Entrées d'un jeu de données
======
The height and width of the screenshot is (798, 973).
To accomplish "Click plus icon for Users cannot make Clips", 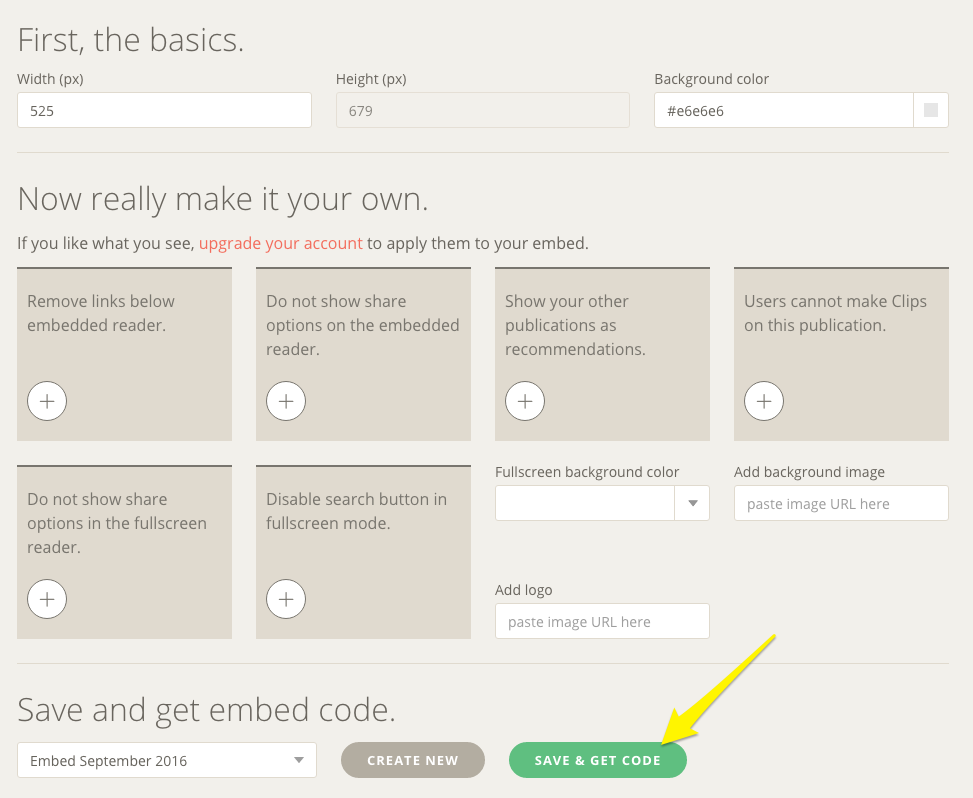I will 764,401.
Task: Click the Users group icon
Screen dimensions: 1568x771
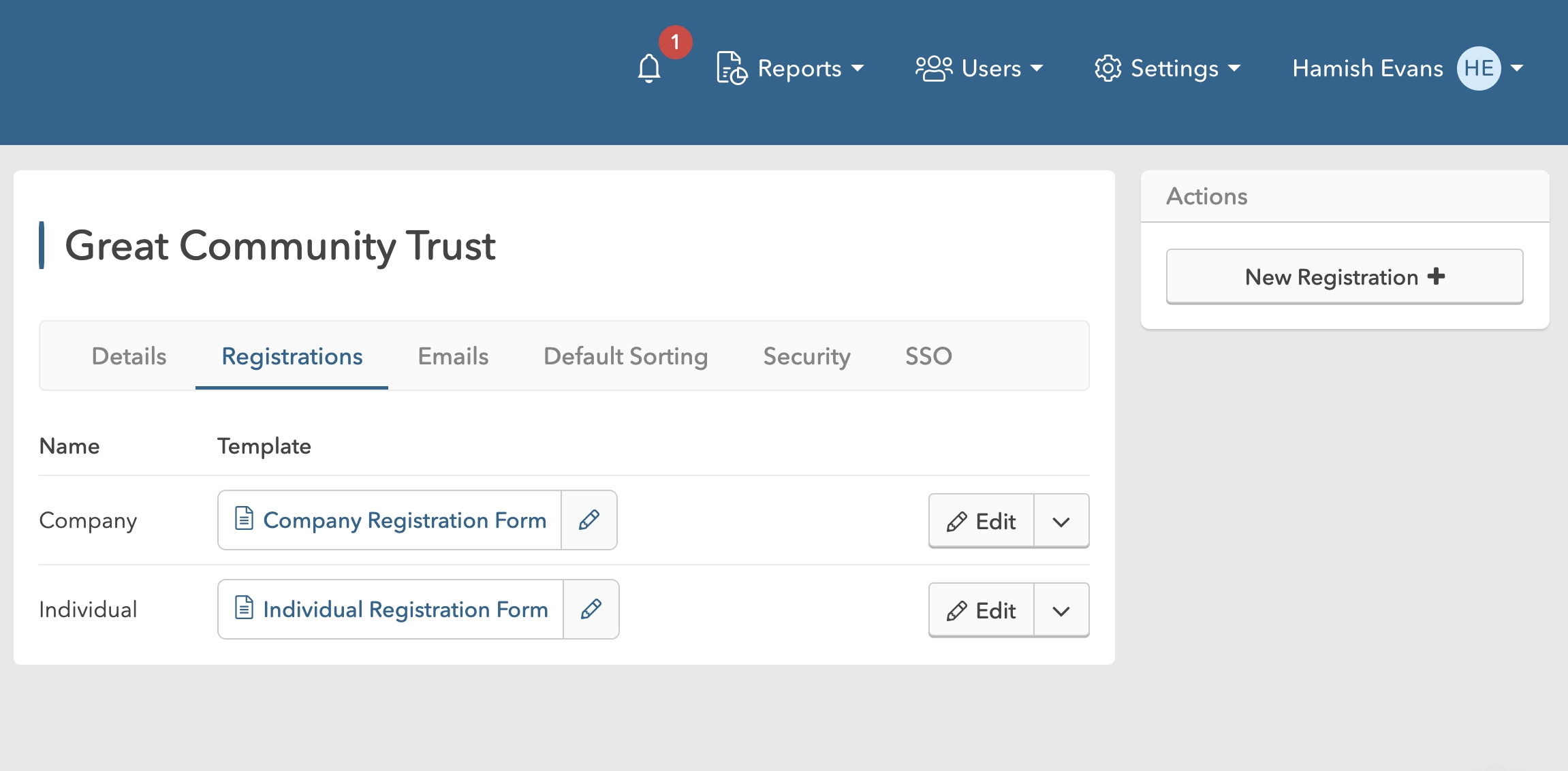Action: tap(933, 68)
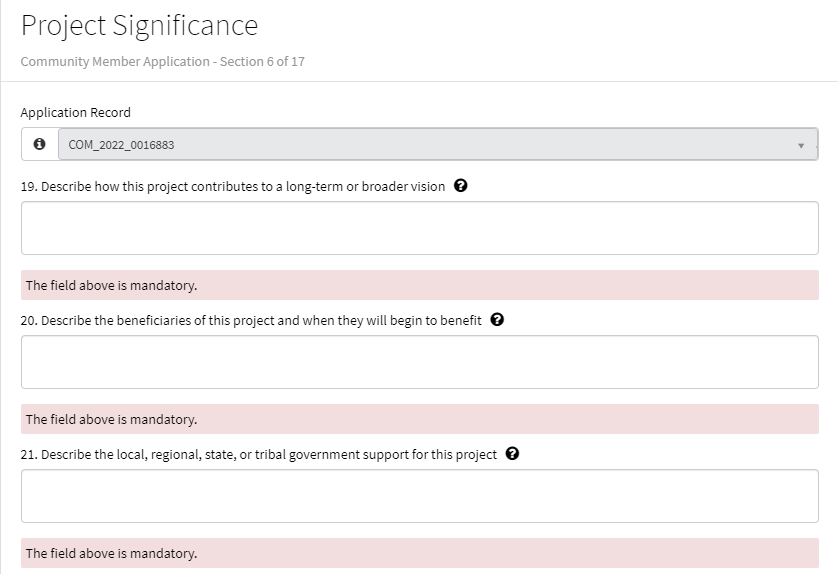Click the question 19 label text

233,186
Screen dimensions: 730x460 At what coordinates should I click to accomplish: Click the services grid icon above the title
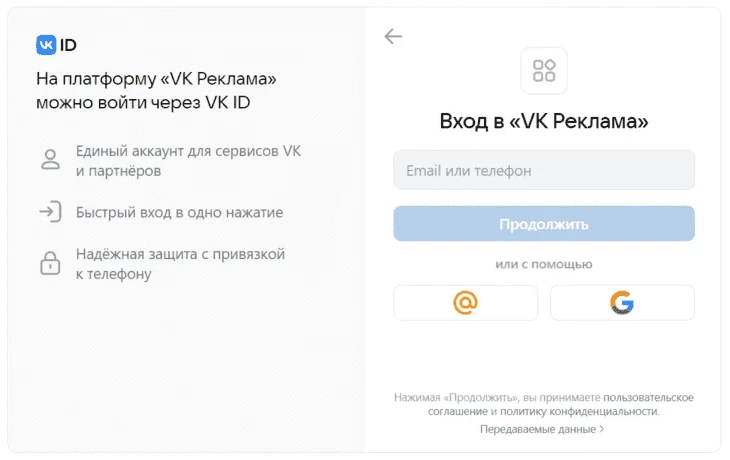tap(544, 71)
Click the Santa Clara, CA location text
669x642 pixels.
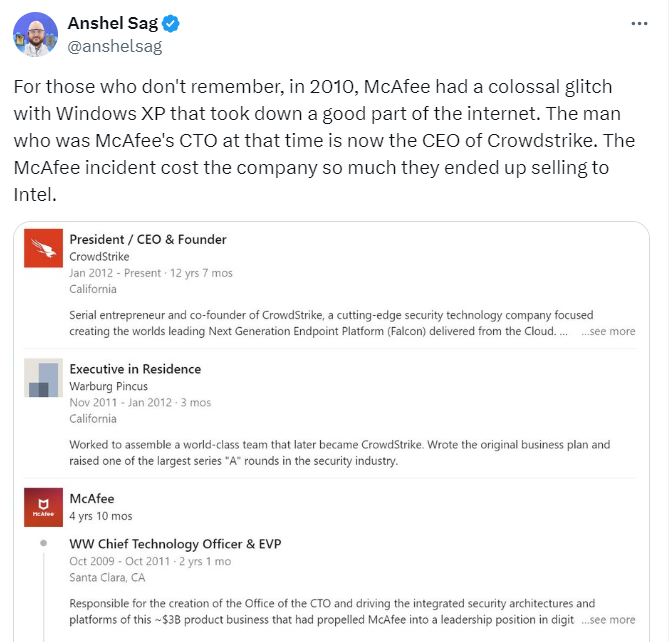[x=107, y=577]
======
* [TRAVAIL À RÉALISER] Pouvez-vous recopier les items en remplaçant "grid" par "menu", sans rien modifier d'autre, en commençant à la ligne qui contient "Screen dimensions: 730x460" et en allant jusqu'à la fin des items, sans reproduire les images ?

* [RÉPONSE À LA TÂCHE]
Screen dimensions: 730x460 At what coordinates should I click to accomplish: Click the services menu icon above the title
tap(544, 71)
Click the Santa Clara, CA location text
669x642 pixels.
[x=107, y=577]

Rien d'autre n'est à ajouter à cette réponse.